I told him of the Collector, a raggedy man who believed himself to be an instrument of justice, a foul individual who killed those whom he considered to have forfeited their souls due to their actions. I recalled the nicotine stink of his breath as he spoke of my parents, the satisfaction in his eyes as he spoke of blood types, of things that he could not have known but did, and of how all that I had believed about myself began to fall away at that moment. I told him of the medical records, my meeting earlier that day with Jimmy Gallagher, and of how I was convinced that he had knowledge he was not sharing with me. I also told him one thing that I had not discussed with Jimmy. When my mother died of cancer, the hospital had retained samples of her organs. Through my lawyer, I’d had a DNA test conducted, comparing a swab taken from my cheek with my mother’s tissue. There was no match. I had not been able to carry out a similar test on my father’s DNA. There were no samples available. It would require an exhumation order on his remains for such a test to be carried out, and I was not yet willing to go that far. Perhaps I was frightened of what I might find. After discovering the truth about my mother, I had wept. I was not sure that I was ready to sacrifice my father on the same altar as the woman I had called my mother.
Walter sipped his wine and stared into the fire, not speaking until I was done.
“Why did this man, this ‘Collector,’ tell you all of this, all of the truths and half-truths, to begin with?” he asked. It was a typical cop move: don’t go straight to the main issue, but skirt it. Probe. Buy time in which to start connecting small details to larger ones.
“Because it amused him,” I replied. “Because he’s cruel in ways that we can’t even begin to imagine.”
“He doesn’t sound like the kind of guy who drops hints lightly.”
“No.”
“Which means he was goading you into acting. He knew you couldn’t let this slide.”
“What are you saying?”
“I’m saying that, from what you’ve told me, he’s used other people like this before to achieve his own ends. Hell, he’s even used you. Just be careful that he’s not using you again to flush someone out.”
Walter was right. The Collector had used me to establish the identities of the depraved men he was seeking so that he could punish them for their failings.
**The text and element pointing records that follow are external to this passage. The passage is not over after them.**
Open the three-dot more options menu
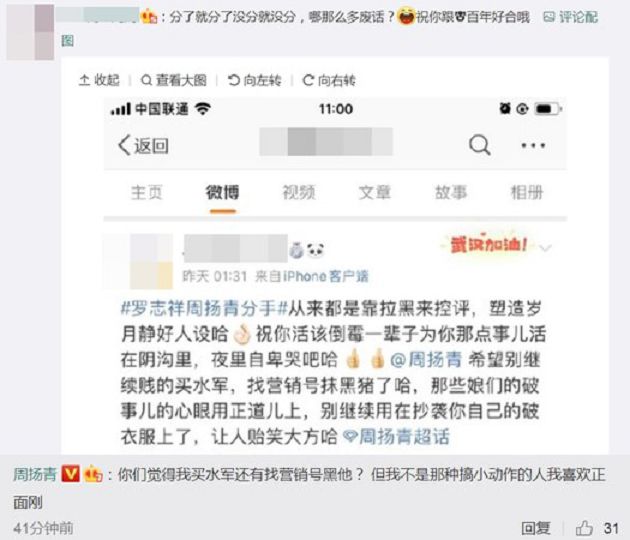630x540 pixels. [x=533, y=145]
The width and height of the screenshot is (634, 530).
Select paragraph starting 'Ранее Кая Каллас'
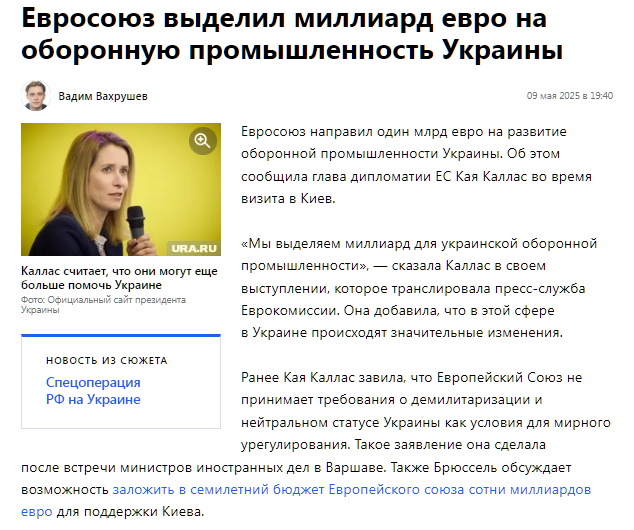pyautogui.click(x=316, y=444)
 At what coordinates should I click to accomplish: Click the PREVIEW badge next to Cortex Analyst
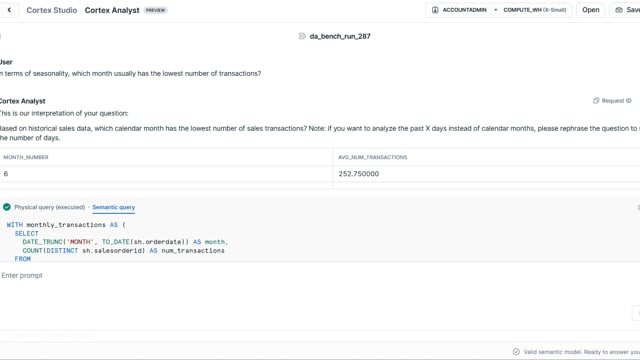(x=156, y=10)
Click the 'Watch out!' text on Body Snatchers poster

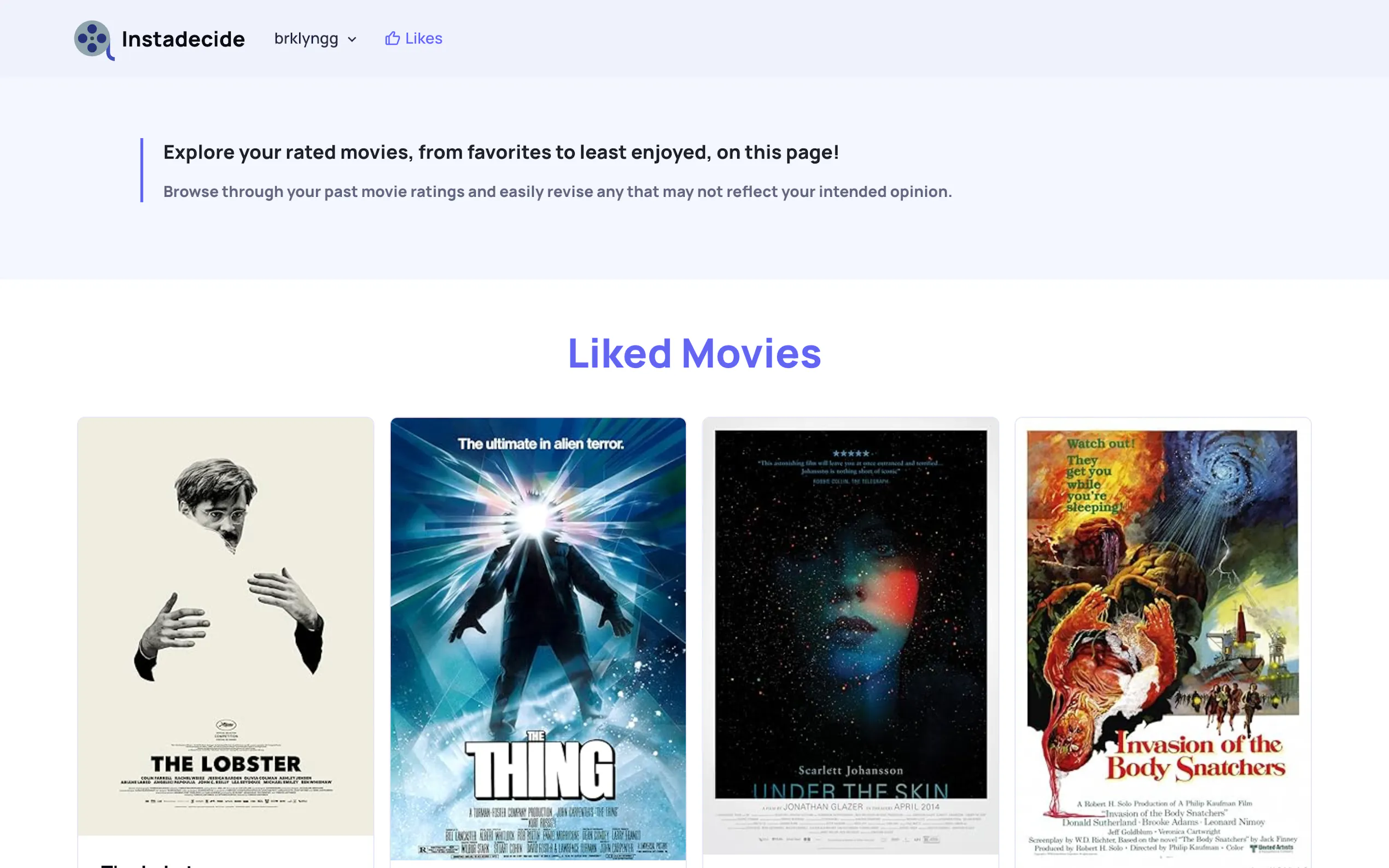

He was cunning, and absolutely without mercy. Now he had hidden himself away again, and I had no desire to find him.
“But if that’s true, then who is he looking for?”
Walter shrugged. “From what you’ve told me, he’s always looking for somebody.”
Then we came to it.
“As for this blood thing, well, I don’t know what to say. What are the options? Either you were adopted by Will and Elaine Parker, and they kept that from you for reasons of their own, or Will Parker fathered you by another woman, and he and Elaine raised you as their own child. That’s it. Those are the choices.”
I couldn’t disagree. The Collector had told me that I was not my father’s son, but the Collector, from my past experience of him, never told the truth, not entirely. It was all a game to him, a means of furthering his own ends, whatever they might be, but always leavened with a little cruelty. But it might also have been the case that he simply did not know the entire truth, only that something in my parentage did not add up. I still did not believe that I had no blood ties to my father. Everything in me rebelled against it. I had seen myself in him. I recalled how he had spoken to me, how he had looked at me. It was different from the woman I had known as my mother. Perhaps I simply did not want to admit the possibility that it was all a lie, but I would not accept such a thing until I had irrefutable proof.